Le Registre indique en effet que le lobbyiste Claude Marcotte était assigné pour sceller un accord entre Carbonleo et VMR, à l’époque. Ceci dans le but de faire une «Représentation (pour Carbonleo) en vue de l’approbation et la signature d’un accord de développement (…) relatif à la construction d’un projet mixte (bureau et commercial) à l’angle de l’autoroute 15 et 40», peut-on lire sur l’inscription.

Un projet résidentiel au départ
Interpellé à cet effet, le maire Philippe Roy déclare que le projet présenté à l’époque par le promoteur n’avait rien à voir avec le mégacentre Quinze40 en vigueur. «C’était un projet très différent de l’actuel comportant un volet résidentiel important. Un projet avec lequel la Ville ne voulait pas aller de l’avant, car on ne voyait pas l’importance d’implanter des lots résidentiels dans ce secteur-là», s’explique-t-il.

Fait à noter, l’inscription de 2012 affichée au Registre des lobbyistes ne comporte aucun volet résidentiel. Certains s’interrogent à savoir s’il s’agit d’un simple oubli ou non. Porte-parole du commissaire au lobbyisme du Québec, Daniel Labonté, rappelle que selon l’avis du commissaire 2012-01, qui encadre les déclarations des lobbyistes, ceux-ci se doivent de fournir toute «information sensible» et la faire connaître «de façon précise».

TC Media a tenté de rejoindre le lobbyiste Claude Marcotte à cet effet, mais aucun appel n’a été retourné.

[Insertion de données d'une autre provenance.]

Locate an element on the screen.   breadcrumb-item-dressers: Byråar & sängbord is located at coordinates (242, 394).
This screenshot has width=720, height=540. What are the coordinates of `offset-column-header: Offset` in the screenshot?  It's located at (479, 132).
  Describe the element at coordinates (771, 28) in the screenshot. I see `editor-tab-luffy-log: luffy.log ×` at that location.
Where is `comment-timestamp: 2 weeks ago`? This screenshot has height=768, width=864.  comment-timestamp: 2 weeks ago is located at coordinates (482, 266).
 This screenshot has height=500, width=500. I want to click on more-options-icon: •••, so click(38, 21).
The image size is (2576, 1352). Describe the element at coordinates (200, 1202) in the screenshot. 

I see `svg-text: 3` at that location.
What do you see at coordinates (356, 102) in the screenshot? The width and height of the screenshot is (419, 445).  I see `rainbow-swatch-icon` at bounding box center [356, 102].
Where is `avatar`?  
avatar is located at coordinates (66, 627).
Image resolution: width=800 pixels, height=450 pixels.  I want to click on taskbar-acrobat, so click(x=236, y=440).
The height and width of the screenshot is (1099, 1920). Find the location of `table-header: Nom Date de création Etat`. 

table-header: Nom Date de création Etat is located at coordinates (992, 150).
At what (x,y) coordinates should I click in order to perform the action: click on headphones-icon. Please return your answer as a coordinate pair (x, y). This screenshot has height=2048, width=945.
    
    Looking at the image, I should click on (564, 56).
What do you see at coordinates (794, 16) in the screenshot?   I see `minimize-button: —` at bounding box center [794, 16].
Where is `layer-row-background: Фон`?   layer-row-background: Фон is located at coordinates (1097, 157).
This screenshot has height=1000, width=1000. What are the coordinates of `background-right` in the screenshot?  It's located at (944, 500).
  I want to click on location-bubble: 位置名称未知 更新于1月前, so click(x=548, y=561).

L’opposition se questionne
Cet élément est pointé du doigt par le conseiller indépendant du conseil de VMR, Louis Dumont. Selon lui, « le maire laisse croire que les pourparlers ont débuté il y a trois mois», lance-t-il embêté. Le conseiller se dit dérangé par ce qu’il considère un manque de transparence et d’inclusion à l’égard de ce projet.

«Je ne connais rien du projet à part de ce qui en a été dit à son égard dans les médias», déplore Louis Dumont. Les discussions entre le maire et le promoteur Carbonleo se sont réalisées derrière des portes closes, laisse-t-il entendre. Ce conseiller de l’opposition revendique l’importance d’inclure tous les acteurs concernés, particulièrement les citoyens, au processus de réflexion pour déterminer les avantages réels et les enjeux liés à ce projet.

Un référendum?
Lancer un référendum pour prendre le pouls réel des résidents monterois serait l’idéal, selon Louis Dumont. De son côté, le maire de VMR ne prévoit pas mettre en place une telle procédure sans pour autant l’exclure.
«Je n’ai rencontré personne, jusqu’à maintenant, qui m’a fait savoir que ce projet était une mauvaise idée», lance-t-il. Si la population ressent le besoin de se positionner fermement à cet effet, toutefois, il sera prêt à prendre les dispositions pour l’écouter, fait-il savoir.

Philippe Roy rappelle que le Quinze40 représente un projet qui bénéficiera autant à la Ville de Montréal qu’à VMR dans la mesure où pour chaque dollar récolté en taxe, 0,56 cent iront directement à la Ville-Centre.